What the exercise asks - Nothing is needed except the lines below that run from the one with "This screenshot has width=476, height=559." through the one with "Given: Create a new layer in Layers panel", repeated exactly.

Entries taken from a collection:
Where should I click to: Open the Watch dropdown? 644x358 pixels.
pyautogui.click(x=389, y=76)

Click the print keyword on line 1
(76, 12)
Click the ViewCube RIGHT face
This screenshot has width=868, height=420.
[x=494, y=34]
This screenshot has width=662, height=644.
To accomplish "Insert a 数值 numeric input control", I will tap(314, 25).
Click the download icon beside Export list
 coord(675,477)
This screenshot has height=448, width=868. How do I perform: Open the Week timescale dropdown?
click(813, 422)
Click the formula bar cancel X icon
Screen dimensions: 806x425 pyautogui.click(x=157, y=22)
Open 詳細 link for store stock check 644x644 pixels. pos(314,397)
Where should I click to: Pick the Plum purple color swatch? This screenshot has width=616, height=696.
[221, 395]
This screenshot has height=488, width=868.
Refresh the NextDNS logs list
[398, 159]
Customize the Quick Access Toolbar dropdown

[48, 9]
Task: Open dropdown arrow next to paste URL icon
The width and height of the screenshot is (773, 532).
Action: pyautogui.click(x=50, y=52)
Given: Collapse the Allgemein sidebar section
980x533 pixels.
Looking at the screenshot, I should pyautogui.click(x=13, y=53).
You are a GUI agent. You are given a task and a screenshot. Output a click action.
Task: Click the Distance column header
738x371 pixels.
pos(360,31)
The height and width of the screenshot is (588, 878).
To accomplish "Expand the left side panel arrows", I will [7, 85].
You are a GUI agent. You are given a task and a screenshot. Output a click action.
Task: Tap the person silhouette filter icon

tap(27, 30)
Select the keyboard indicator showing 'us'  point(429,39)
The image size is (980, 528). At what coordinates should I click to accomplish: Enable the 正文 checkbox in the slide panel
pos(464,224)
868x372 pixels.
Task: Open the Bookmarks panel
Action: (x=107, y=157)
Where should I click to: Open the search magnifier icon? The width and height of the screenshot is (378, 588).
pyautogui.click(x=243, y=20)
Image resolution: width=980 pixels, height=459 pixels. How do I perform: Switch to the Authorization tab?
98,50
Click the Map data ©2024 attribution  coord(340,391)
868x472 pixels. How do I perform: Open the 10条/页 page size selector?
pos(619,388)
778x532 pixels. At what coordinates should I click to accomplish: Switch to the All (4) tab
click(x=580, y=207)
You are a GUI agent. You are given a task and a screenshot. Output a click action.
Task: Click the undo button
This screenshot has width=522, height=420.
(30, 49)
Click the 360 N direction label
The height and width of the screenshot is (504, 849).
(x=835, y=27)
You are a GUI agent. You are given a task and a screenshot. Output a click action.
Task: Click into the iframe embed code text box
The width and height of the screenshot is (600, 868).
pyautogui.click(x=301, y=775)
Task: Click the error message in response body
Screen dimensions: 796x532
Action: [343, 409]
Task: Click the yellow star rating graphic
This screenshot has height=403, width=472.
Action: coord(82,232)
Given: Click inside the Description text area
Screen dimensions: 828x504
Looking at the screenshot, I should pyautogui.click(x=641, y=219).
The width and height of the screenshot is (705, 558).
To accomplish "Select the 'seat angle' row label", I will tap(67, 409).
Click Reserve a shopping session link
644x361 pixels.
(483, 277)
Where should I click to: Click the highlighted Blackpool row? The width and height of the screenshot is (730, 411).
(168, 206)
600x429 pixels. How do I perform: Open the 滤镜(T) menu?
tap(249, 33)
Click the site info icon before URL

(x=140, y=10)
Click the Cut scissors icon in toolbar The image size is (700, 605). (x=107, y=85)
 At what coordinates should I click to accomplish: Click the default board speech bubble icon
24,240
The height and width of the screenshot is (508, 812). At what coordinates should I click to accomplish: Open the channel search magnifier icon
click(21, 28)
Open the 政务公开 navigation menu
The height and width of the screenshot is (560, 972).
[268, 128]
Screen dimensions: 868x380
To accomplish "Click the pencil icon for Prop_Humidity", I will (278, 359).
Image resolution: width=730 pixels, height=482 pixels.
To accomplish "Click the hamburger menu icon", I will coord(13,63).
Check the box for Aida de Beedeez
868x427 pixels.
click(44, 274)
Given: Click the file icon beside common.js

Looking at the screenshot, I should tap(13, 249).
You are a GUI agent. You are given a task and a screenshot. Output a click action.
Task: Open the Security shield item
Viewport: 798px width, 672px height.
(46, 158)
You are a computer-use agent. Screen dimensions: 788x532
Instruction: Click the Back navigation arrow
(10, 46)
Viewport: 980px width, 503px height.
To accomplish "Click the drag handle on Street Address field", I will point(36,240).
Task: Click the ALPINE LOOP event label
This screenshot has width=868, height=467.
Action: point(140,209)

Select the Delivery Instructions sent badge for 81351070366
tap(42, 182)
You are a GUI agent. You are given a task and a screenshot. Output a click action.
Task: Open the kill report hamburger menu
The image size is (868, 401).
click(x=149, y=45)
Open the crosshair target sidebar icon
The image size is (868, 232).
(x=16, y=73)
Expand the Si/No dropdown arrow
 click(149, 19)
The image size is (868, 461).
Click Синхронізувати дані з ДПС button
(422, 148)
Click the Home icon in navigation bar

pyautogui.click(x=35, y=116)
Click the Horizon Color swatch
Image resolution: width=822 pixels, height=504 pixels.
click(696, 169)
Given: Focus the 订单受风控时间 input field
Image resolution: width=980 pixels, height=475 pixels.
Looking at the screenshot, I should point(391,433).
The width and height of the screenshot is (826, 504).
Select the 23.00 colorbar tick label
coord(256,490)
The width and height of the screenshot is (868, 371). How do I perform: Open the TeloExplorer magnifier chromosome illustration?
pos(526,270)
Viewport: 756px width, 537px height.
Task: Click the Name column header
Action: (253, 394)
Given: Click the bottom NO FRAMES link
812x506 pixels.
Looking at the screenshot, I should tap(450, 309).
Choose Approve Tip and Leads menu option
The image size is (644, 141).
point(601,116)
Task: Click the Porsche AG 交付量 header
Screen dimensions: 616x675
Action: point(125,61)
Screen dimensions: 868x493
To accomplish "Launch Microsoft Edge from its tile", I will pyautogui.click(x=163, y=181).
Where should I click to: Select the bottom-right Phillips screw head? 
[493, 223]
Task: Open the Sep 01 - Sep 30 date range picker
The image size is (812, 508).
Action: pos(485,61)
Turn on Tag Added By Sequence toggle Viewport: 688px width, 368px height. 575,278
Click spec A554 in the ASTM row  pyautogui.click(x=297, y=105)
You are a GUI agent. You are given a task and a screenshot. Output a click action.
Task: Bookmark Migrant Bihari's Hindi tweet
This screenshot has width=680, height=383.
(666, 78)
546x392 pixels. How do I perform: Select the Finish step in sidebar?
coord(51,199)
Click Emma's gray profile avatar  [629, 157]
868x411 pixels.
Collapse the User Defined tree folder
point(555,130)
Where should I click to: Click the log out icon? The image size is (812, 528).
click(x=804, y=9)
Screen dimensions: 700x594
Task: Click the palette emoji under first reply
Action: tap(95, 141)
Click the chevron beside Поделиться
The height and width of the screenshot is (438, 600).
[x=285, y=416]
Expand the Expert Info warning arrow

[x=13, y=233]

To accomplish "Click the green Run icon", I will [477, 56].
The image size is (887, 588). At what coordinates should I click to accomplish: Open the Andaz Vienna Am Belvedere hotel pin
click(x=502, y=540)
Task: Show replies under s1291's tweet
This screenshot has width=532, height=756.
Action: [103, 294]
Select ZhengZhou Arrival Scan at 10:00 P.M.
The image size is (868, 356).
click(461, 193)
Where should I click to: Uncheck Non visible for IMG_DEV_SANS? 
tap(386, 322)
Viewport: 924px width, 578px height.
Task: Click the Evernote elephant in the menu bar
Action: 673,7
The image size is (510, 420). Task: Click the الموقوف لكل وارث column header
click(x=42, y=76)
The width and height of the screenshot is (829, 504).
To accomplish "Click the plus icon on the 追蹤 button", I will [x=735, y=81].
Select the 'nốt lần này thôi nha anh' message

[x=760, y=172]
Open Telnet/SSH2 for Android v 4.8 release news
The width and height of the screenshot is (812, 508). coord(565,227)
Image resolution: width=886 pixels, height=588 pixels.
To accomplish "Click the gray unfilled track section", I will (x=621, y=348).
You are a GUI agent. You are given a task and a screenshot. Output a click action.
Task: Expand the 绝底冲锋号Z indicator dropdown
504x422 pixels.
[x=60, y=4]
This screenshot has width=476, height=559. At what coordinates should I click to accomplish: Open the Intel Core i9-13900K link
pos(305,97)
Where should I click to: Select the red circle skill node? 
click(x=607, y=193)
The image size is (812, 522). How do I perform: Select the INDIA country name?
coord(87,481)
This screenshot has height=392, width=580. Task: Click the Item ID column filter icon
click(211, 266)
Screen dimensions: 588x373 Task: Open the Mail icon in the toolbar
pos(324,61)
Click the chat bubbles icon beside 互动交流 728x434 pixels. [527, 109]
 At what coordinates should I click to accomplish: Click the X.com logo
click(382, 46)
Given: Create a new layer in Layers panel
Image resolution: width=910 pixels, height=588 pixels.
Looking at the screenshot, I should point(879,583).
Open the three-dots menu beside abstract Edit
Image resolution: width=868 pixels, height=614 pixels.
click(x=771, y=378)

Response -
This screenshot has width=476, height=559. At what coordinates should I click to accomplish: Open the Intel Core i9-13900K link
pos(305,97)
Where should I click to: Select the red circle skill node? 
click(x=607, y=193)
The image size is (812, 522). How do I perform: Select the INDIA country name?
coord(87,481)
This screenshot has height=392, width=580. Task: Click the Item ID column filter icon
click(211, 266)
Screen dimensions: 588x373 Task: Open the Mail icon in the toolbar
pos(324,61)
Click the chat bubbles icon beside 互动交流 728x434 pixels. [527, 109]
 At what coordinates should I click to accomplish: Click the X.com logo
click(382, 46)
Given: Create a new layer in Layers panel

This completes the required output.